Questa storia non è stata scritta a scopo di lucro.
Note personali: non amo scrivere storie con più di un capitolo, perché ho poca pazienza, ma ho voluto tentare. E’ una specie di sfida e spero di fare un buon lavoro!
Ringrazio coloro che dedicheranno del tempo alla lettura della mia storia e coloro che avranno la pazienza di recensirla.
Buona lettura!
 
 
 
 
Solo il vento lo sa
 
"Pinto!...Mamma!"
Tsubasa si risvegliò cullato dalle carezze del piccolo Hayate che gli si era seduto accanto. L'ombra del vecchio tiglio li avvolgeva, come sempre materna. Il piccolo colse un filo d'erba e cominciò a rigirarlo tra le dita, poi ruppe il magico silenzio del bosco.
"Stavi ancora sognando della nonna e dei tuoi amici?...Dimmi di Pinto papà!"
Il giovane calciatore si mise a sedere mentre il suo sguardo vegava lontano, oltre il cielo che li sovrastava e l'orizzonte che li chiudeva. 
Un frammento della sua anima era rimasto indietro prigioniero nelle pieghe del vecchio mondo. Lui e Sanae, in fondo, erano come schegge incastonate tra i pensieri degli amici e dei cari, schegge conficcate pigramente in un angolo del cuore. Essi pungevano, pungevano e restavano là ad accompagnare le giornate e le notti, le stagioni e le parole sussurate perché parlare a voce alta, dopotutto, faceva troppo male. Lui e Sanae c'erano ancora. 

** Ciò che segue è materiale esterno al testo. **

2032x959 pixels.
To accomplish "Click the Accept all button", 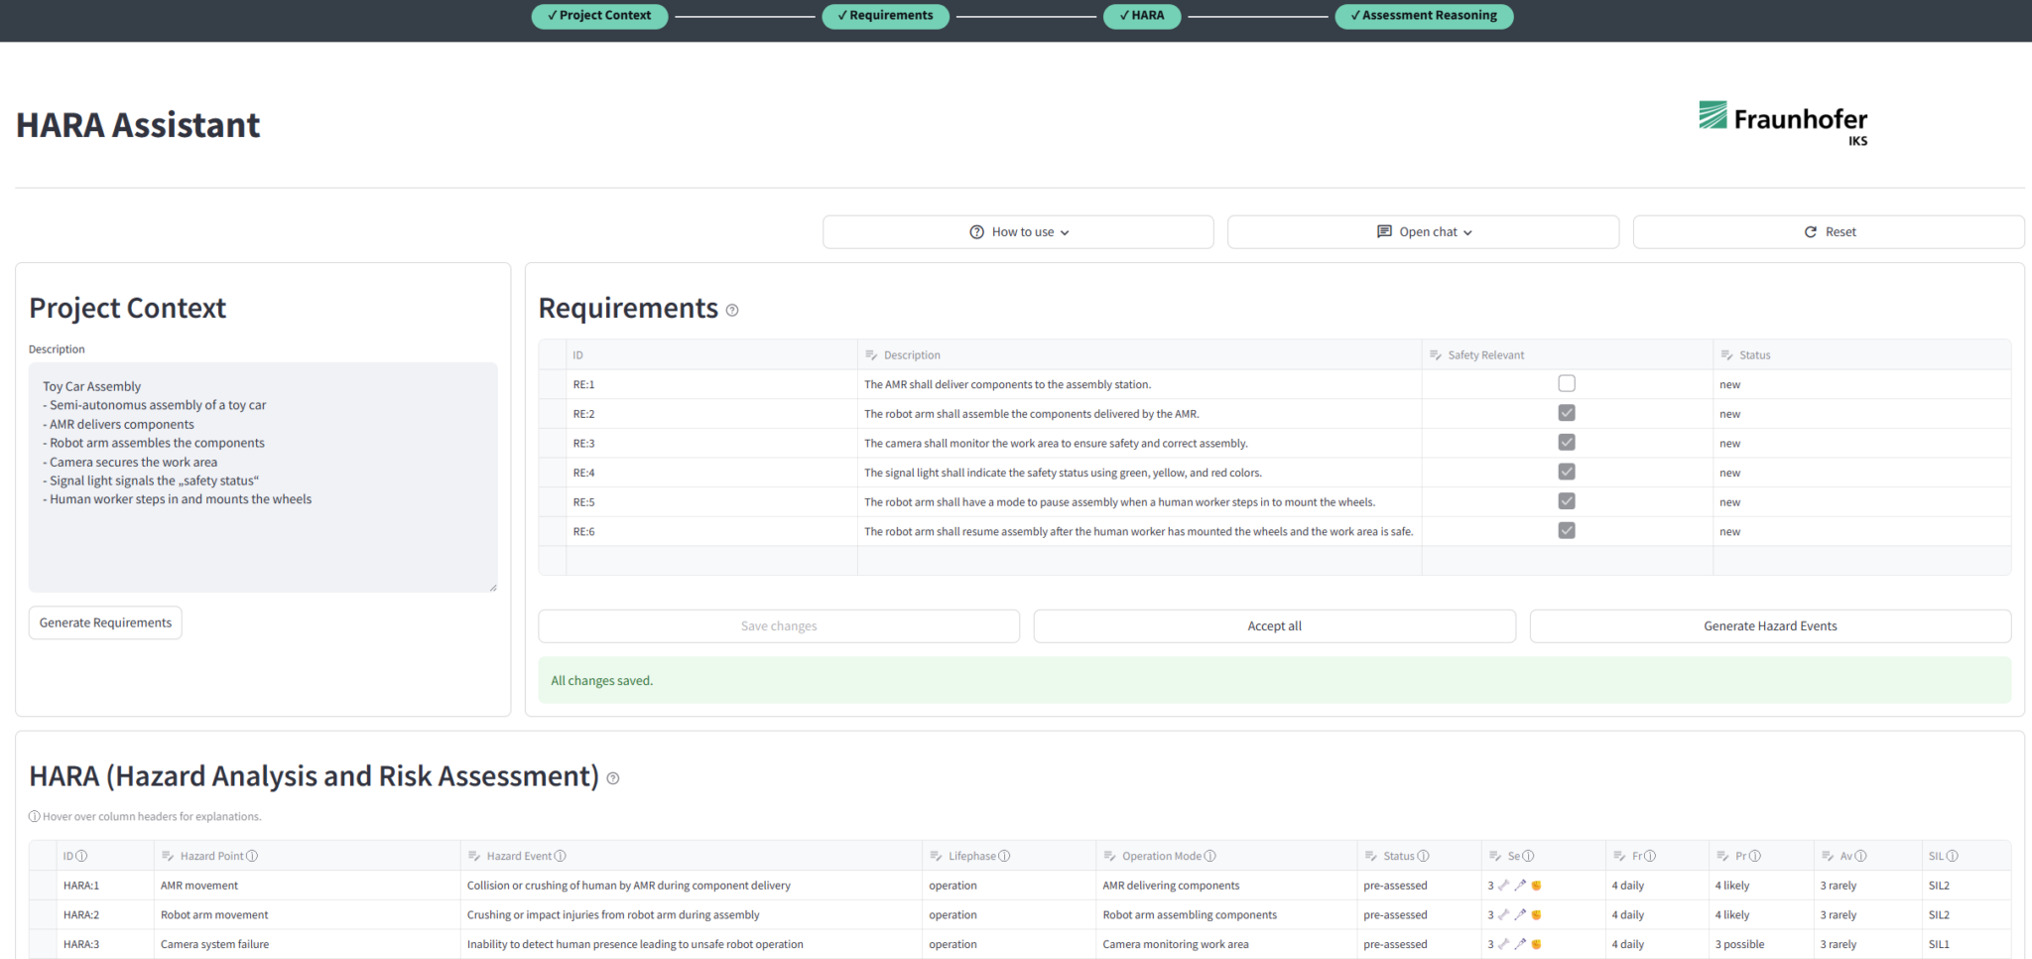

Tsubasa non poteva fare a meno di credere che i luoghi conservassero certi ricordi, certe tracce. Sicuramente un ricordo di lui di Sanae e di ciò che erano stati, era stampato nel tempo e gelosamente conservato anche dai luoghi dove avevano passato la loro vita. 
Erano ancora là, nel ricordo dei cuori che battevano forte dopo le lungue corse incontro al pallone, erano in soffitta tra le cose ammonticchiate in vecchie scatole di cartone. Essi avevano lasciato un segno del loro vissuto, erano al vecchio campetto dove giocavano da bambini, tra le risa e le cadute di Ryo che imparava a giocare a calcio, negli occhi di Genzo sempre coperti dalla visiera, al Camp Nou tra l'erba che frusciava al passaggio del pallone e sugli spalti tra le grida dei tifosi, erano ancora sotto l'acacia a giocare con Pinto e mangiare gelato, erano ancora nell'anima delle persone che li avevano conosciuti. 
Essi erano schegge d'amore che pungevano...Essi avevano vissuto.
Tsubasa mormorò al vento che cominciava a increspare la calma delle foglie autunnali e un brivido gli percorse la schiena...
"I luoghi, come i cuori, non dimenticano, noi viviamo, viviamo ancora..." 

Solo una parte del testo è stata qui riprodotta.